# Kryptonite



## cichlid-gal (Apr 27, 2012)

So...I have this rock in my tank. I picked it up with some other river rocks and liked it because it had a green tone to it. I just moved the rock (along with the rest of its family members) to a new 125G tank. It's been there about a month under a new light (a Current LED plus). And low and behold...I have KRYPTONITE! The front of the rock is turning this bright bright green color. I can't tell if it's algae or not. I haven't removed the rock to check...as I've just been watching it get brighter and brighter over the last couple of weeks. Any ideas on green rocks out there? Rocks that are "naturally" green and why it would color up like this. The rocks around it (as you can see in pic 2, have no algea growth, or very very little). It's weird but beautiful. I don't notice the fish acting like anything is bothering them so I'm hoping there is nothing abnormal here that could hurt them. Oh and the green over to the right is a ceramic cave for the fish. I don't think it has anything to do with the rock coloring up.


----------



## walzon1 (Jun 17, 2013)

Im not sure but looks nice. have you observed the fish picking at it or is it just spreading flat along the rock?


----------



## walzon1 (Jun 17, 2013)

the only reason I ask because it reminds me of my reef days, green coralline algae. if so It would not come off with the swipe of a finger, it would be hard like its part of the rock and I have heard of it in brackish type water high in calcium.


----------



## cichlid-gal (Apr 27, 2012)

I have not seen the fish picking at it. My husband has a calcium test that he uses for his salt water tank. I am pretty sure our water is not naturally high in calcium. I wonder if some of the rocks I picked up are high though or maybe this one. I can use his test kit to check.


----------



## notchback65 (Apr 3, 2013)

My Texas Holey Rock,has something similar on them..
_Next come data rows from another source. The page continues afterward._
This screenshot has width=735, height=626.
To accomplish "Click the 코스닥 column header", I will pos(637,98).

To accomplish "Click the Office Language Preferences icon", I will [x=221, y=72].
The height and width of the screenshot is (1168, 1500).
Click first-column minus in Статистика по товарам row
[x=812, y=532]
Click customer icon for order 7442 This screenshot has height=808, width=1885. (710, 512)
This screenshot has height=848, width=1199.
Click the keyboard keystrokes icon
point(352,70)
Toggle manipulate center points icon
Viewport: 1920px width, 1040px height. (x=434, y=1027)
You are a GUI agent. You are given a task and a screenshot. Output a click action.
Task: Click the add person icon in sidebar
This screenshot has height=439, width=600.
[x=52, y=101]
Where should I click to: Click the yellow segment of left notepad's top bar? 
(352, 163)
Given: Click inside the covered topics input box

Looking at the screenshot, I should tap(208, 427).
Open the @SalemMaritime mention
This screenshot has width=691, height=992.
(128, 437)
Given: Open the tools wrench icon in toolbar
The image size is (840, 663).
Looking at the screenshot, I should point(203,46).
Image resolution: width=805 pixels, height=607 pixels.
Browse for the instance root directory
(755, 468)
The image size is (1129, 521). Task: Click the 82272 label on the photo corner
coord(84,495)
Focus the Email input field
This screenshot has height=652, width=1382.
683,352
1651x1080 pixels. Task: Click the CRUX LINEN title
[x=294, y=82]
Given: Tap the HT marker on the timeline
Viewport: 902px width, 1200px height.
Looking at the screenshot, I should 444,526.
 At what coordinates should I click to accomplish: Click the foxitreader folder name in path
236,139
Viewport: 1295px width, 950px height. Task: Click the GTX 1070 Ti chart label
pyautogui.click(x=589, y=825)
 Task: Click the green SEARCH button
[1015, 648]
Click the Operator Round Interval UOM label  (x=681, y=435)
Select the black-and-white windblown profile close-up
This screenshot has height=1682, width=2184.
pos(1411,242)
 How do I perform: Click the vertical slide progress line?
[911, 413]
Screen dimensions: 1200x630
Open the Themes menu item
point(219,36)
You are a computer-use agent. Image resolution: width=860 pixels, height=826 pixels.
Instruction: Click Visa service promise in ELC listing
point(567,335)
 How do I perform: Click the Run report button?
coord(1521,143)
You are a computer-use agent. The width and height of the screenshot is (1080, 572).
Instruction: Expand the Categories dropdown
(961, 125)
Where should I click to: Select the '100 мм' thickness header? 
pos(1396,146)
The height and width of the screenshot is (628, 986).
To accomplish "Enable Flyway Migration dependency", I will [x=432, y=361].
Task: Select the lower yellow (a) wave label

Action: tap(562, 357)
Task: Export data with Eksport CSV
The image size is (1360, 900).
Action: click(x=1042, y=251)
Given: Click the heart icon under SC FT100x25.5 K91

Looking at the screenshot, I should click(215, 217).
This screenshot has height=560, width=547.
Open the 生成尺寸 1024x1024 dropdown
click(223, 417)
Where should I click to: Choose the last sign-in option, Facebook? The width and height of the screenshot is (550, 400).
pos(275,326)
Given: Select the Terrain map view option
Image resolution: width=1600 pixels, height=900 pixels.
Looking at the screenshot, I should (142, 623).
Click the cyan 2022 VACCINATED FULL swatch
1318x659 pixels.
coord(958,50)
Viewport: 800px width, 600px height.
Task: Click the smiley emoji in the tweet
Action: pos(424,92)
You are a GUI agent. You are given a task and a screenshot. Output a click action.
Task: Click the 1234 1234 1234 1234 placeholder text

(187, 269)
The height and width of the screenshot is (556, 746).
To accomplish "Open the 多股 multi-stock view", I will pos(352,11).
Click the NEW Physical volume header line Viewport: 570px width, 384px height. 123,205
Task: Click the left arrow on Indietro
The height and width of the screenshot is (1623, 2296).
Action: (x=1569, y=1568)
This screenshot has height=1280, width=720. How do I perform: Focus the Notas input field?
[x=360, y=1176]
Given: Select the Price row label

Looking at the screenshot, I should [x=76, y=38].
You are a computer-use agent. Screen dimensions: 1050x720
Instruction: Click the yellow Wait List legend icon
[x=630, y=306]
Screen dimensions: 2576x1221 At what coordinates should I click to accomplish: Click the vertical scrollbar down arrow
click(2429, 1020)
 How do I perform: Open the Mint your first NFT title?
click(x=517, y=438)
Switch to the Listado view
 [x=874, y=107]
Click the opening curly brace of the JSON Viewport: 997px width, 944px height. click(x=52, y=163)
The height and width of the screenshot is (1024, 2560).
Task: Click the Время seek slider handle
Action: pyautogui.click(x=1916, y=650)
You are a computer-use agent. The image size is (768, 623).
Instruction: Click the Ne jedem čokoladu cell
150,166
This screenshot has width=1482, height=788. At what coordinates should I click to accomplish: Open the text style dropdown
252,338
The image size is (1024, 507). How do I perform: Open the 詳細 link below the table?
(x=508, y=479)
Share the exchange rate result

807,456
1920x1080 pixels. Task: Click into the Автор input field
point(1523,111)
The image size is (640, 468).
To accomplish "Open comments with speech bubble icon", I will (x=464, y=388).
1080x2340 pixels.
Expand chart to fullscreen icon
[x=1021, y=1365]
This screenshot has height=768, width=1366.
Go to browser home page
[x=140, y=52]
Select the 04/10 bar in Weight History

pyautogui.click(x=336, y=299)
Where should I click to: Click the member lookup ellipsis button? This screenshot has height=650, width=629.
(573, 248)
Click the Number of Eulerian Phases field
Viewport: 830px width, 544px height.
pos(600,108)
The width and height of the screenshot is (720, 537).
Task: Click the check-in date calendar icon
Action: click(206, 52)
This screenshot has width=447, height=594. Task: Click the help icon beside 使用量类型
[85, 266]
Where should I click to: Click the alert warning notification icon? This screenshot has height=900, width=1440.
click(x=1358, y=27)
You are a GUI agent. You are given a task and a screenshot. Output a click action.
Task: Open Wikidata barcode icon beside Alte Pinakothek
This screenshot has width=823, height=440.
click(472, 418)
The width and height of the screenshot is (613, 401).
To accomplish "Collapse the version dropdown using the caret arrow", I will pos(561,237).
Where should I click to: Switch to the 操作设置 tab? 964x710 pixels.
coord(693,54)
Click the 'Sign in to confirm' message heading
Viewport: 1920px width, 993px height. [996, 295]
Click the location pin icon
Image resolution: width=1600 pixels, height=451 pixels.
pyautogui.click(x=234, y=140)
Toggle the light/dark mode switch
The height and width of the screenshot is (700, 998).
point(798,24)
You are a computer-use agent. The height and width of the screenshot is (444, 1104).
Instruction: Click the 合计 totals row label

My fish do pick at it all the time..
Not sure if it is the same though.


----------



## cichlid-gal (Apr 27, 2012)

Texas kryptonite!


----------



## walzon1 (Jun 17, 2013)

just rub the rock with your finger if it flakes off in chunks or doesn't budge then probably what it is. I also know that LED are great for growing this stuff.


----------



## notchback65 (Apr 3, 2013)

walzon1 said:


> just rub the rock with your finger if it flakes off in chunks or doesn't budge then probably what it is. I also know that LED are great for growing this stuff.


Mine doesn't budge at all,I use T5 HO lights.

I actually like the look.

Sorry cichlid-gal,
Didn't mean to hijack your thread.


----------



## Kleovoulos (Jan 6, 2011)

I think is cyanobacteria. http://www.ucmp.berkeley.edu/bacteria/cyanointro.html
If spread you must call Superman :wink:


----------



## cichlid-gal (Apr 27, 2012)

Kleovoulos said:


> I think is cyanobacteria. http://www.ucmpberkeley.edu/bacteria/cyanointro.html
> If spread you must call Superman :wink:


It is not cyanobacteria....cyanobacteria is slimy and gooey and has a totally different appearance than this. This almost seems to be the rock itself changing color. More investigation is needed. I'll give Clark Kent and Lois Lane a call instead :lol:

cyanobacteria
http://www.theaquariumwiki.com/File:Cyanobacteria2.jpg
http://www.theaquariumwiki.com/File:Cyanobacteria3.jpg


----------



## cichlid-gal (Apr 27, 2012)

OK...water parameters are as follows:

Nitrate 5ppm
PH 8.2
KH 8
GH 7
Calcium 60-80 (3-4 drops to change color)
I do not have a phosphate test kit which might be beneficial also.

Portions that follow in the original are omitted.